* **Textauszug**
:::
Den elektrischen Volksgolf, der nicht mehr kostet und gleich weit fährt, gibt es aber nach wie vor nicht.

KAGERMANN — Das kann auch noch ein paar Jahre dauen. Bei den Kosten sind wir noch nicht da, wo wir hinwollen, obwohl die Batteriepreise gesunken sind. Die Autofahrer hätten gern weiterhin die Reichweite und die Kosten eines Diesels, auch wenn sie das vielleicht oft gar nicht brauchen. Das ist physikalisch nicht so schnell zu machen. Ich hoffe, dass wir bis 2025 eine Kostenparität von herkömmlichen und E-Fahrzeugen erreichen.

WOLFF — Wir sind ein mobiles Volk. Nicht jeder kann sich zwei Autos leisten, eines für längere Strecken und eines für die kurzen. Da fehlt in der Tat noch das Elektroauto, das mit Diesel- und Benzinfahrzeugen mithalten kann. Es gibt aber noch ein anderes Problem: 80 Prozent der Ladevorgänge finden zu Hause statt. In der Stadt haben wir aber deutlich komplexere Einbausituationen. In einem Mehrfamilienhaus ist es nicht so einfach, eine Wallbox zu installieren. Bei mir zu Hause gibt es beispielsweise eine Tiefgarage mit beweglichen Stellflächen. Da kann man keine Stecker anbringen. Bei Wohnungseigentümergemeinschaften, WEG, bremst das Gesetz die E-Mobilität derzeit aus. Man ist darauf angewiesen, dass alle Parteien im Haus zustimmen, wenn man eine Lademöglichkeit installieren will. Eine Reform ist erst 2021 vorgesehen, aus meiner Sicht viel zu spät.
:::
* **Verfügbare Daten**

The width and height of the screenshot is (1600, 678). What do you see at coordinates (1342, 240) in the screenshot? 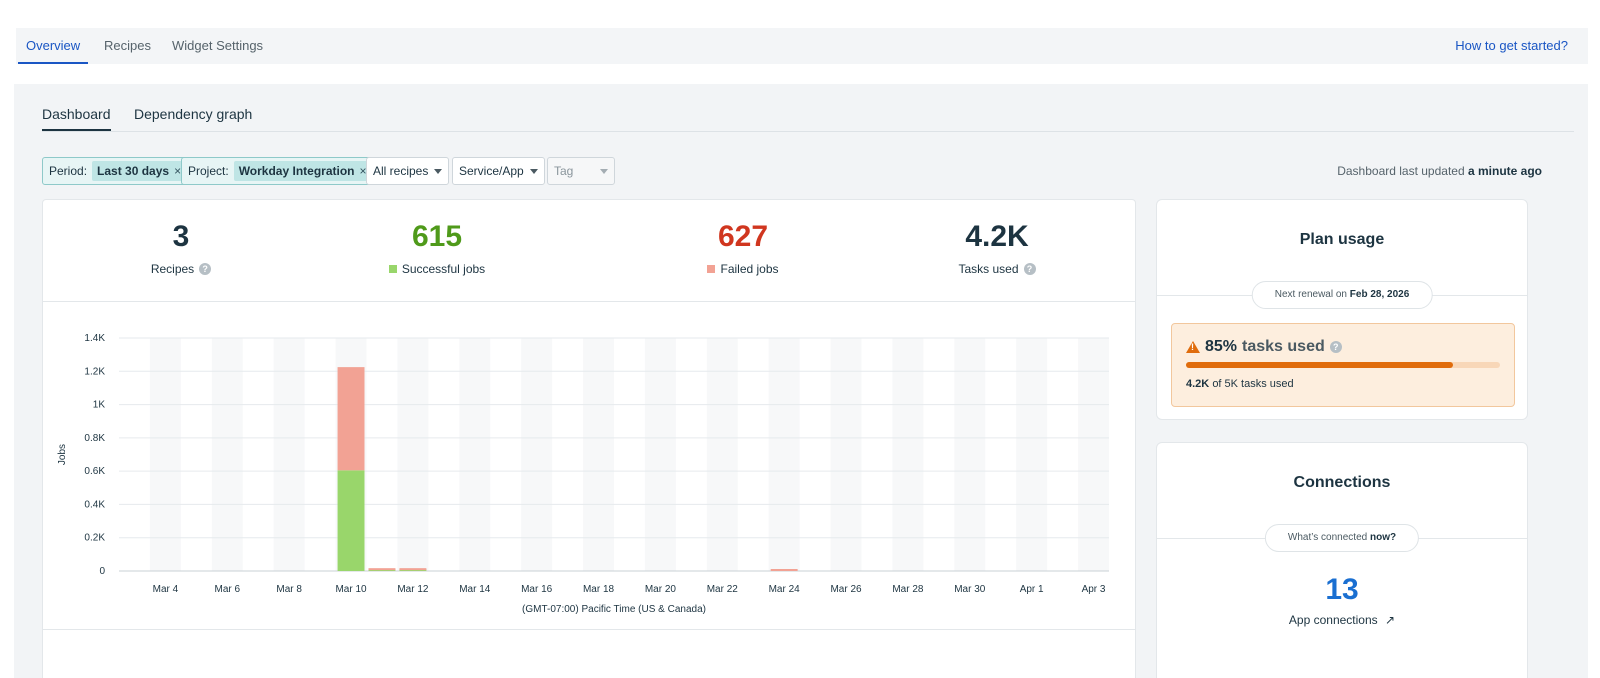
:::
* **Schriftliche Aufgabe A**
Welche Zahlen stehen im Textauszug in Ziffern?
* **Schriftliche Aufgabe B**
Ersetze im Textauszug „Tiefgarage“ durch „Sammelgarage“ und gib die Stelle wieder, die mit „WOLFF — Wir“ beginnt und sich bis „viel zu spät.“ fortsetzt.

* **Lösung A**
2025, 80, 2021

* **Lösung B**
WOLFF — Wir sind ein mobiles Volk. Nicht jeder kann sich zwei Autos leisten, eines für längere Strecken und eines für die kurzen. Da fehlt in der Tat noch das Elektroauto, das mit Diesel- und Benzinfahrzeugen mithalten kann. Es gibt aber noch ein anderes Problem: 80 Prozent der Ladevorgänge finden zu Hause statt. In der Stadt haben wir aber deutlich komplexere Einbausituationen. In einem Mehrfamilienhaus ist es nicht so einfach, eine Wallbox zu installieren. Bei mir zu Hause gibt es beispielsweise eine Sammelgarage mit beweglichen Stellflächen. Da kann man keine Stecker anbringen. Bei Wohnungseigentümergemeinschaften, WEG, bremst das Gesetz die E-Mobilität derzeit aus. Man ist darauf angewiesen, dass alle Parteien im Haus zustimmen, wenn man eine Lademöglichkeit installieren will. Eine Reform ist erst 2021 vorgesehen, aus meiner Sicht viel zu spät.